- _EXTRACT PROVIDED_:
A deduplicating, encrypted file storage system that supports Windows as a first class client. Works in two modes:
- as a repository for backups
- as a repository for continuous syncing of files from multiple clients
Regardless of the mode, content is stored using the same algorithms, so a file backed up from one client is deduplicated against a similar file synced from some other client.
The difference is in how the filesystem metadata is stored.
In backup mode, the entire tree of directories and filenames is stored in a single immutable stream (and when a new backup is written, the metadata stream itself is deduplicated against existing backups). This means that the entire metadata must be retrieved for a restore, but files may be restored individually.
Any number of backup sets may be stored in the repository (using a unique name for each), and new backups can be added as needed.
e.g.
- client 1 backs up directory "c:\my music" using backup name "client1-music"
- client 2 backs up directory "c:\mp3s" using backup name "client2-mp3s"
In vfs mode, metadata for each directory is stored separately. Directory metadata contains a list of files and directories, plus the version number of the parent directory.
For files, the metadata contains the filename and it's address. For directories, the metadata contains only the directory name. This means that any updates are localized; a change to a file or directory changes only the containing directory and does not propagate up to the root. When traversing down the directory tree, it is necessary to find the correct version of the child directory; this is done using the stored parent version.
- File is split into chunks of variable size using a content-defined chunking algorithm. The chunk size averages 16KB but can be as low as 512 bytes or as large as 128KB.
- Deduplicates whole chunks only - Each difference in a file will cause approximately 2 additional chunks to be stored (it would be possible to get better performance by identifying 'before' and 'after' chunks and running an diff algorithm over them.
- Use standard algorithms only.
- Data must be deduplicated - the same plaintext must be deduplicated despite being encrypted.
- Everything in the repository must be readable using a single password
- Accept that there might be exploitable security flaws in the design. Don't store your bank password using this.

Screen-element location entries
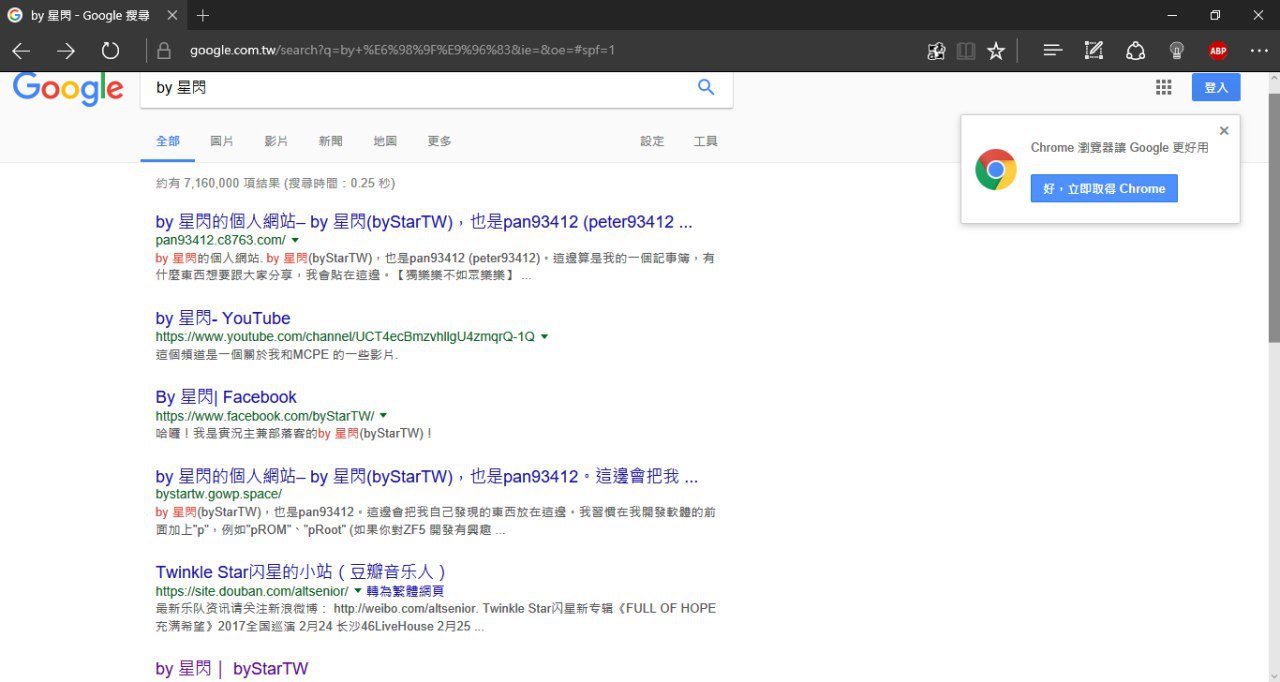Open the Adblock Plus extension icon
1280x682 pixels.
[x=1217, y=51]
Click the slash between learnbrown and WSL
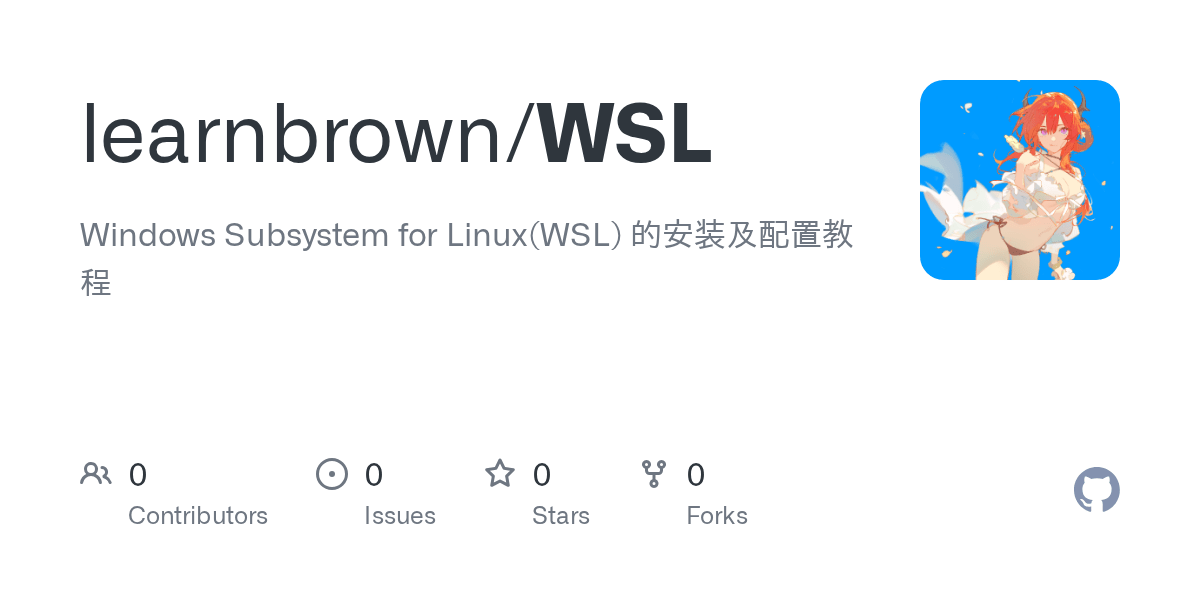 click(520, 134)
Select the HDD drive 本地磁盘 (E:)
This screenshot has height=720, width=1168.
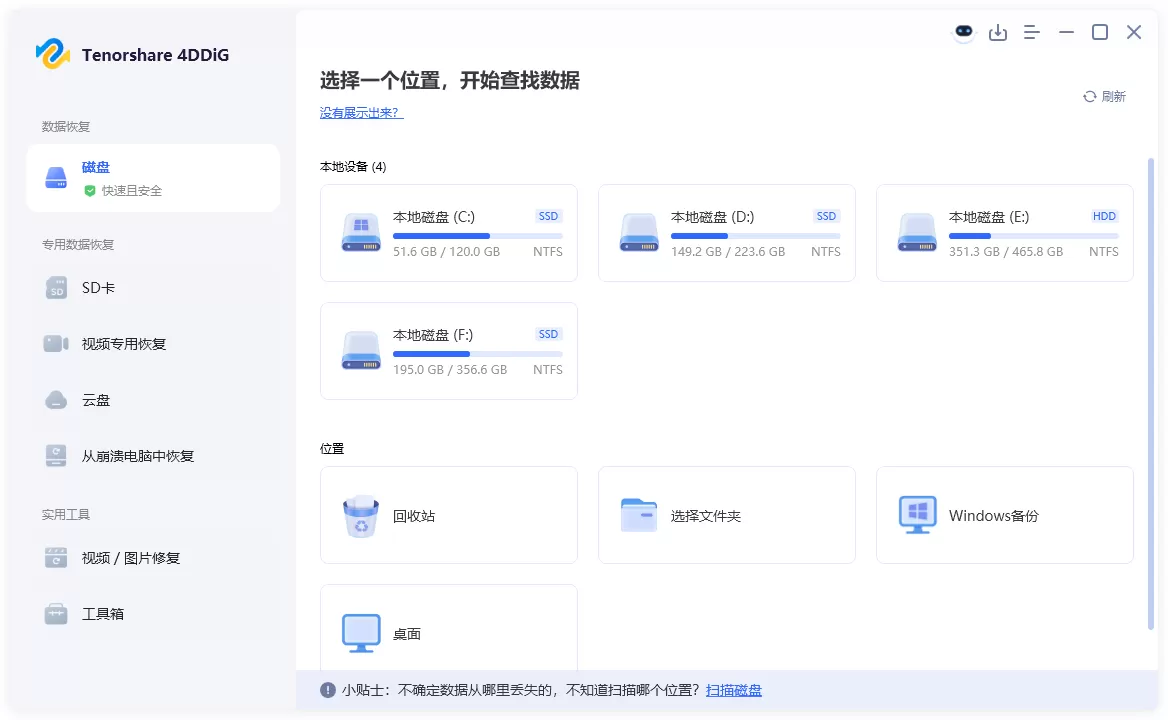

- _EXERCISE TASK_: Rewrite everything from "For files, the" down to "algorithm over them." in the storage system description, replacing "chunks" with "segments". Rely on the storage system description alone.

- _EXERCISE RESPONSE_:
For files, the metadata contains the filename and it's address. For directories, the metadata contains only the directory name. This means that any updates are localized; a change to a file or directory changes only the containing directory and does not propagate up to the root. When traversing down the directory tree, it is necessary to find the correct version of the child directory; this is done using the stored parent version.
- File is split into segments of variable size using a content-defined chunking algorithm. The chunk size averages 16KB but can be as low as 512 bytes or as large as 128KB.
- Deduplicates whole segments only - Each difference in a file will cause approximately 2 additional segments to be stored (it would be possible to get better performance by identifying 'before' and 'after' segments and running an diff algorithm over them.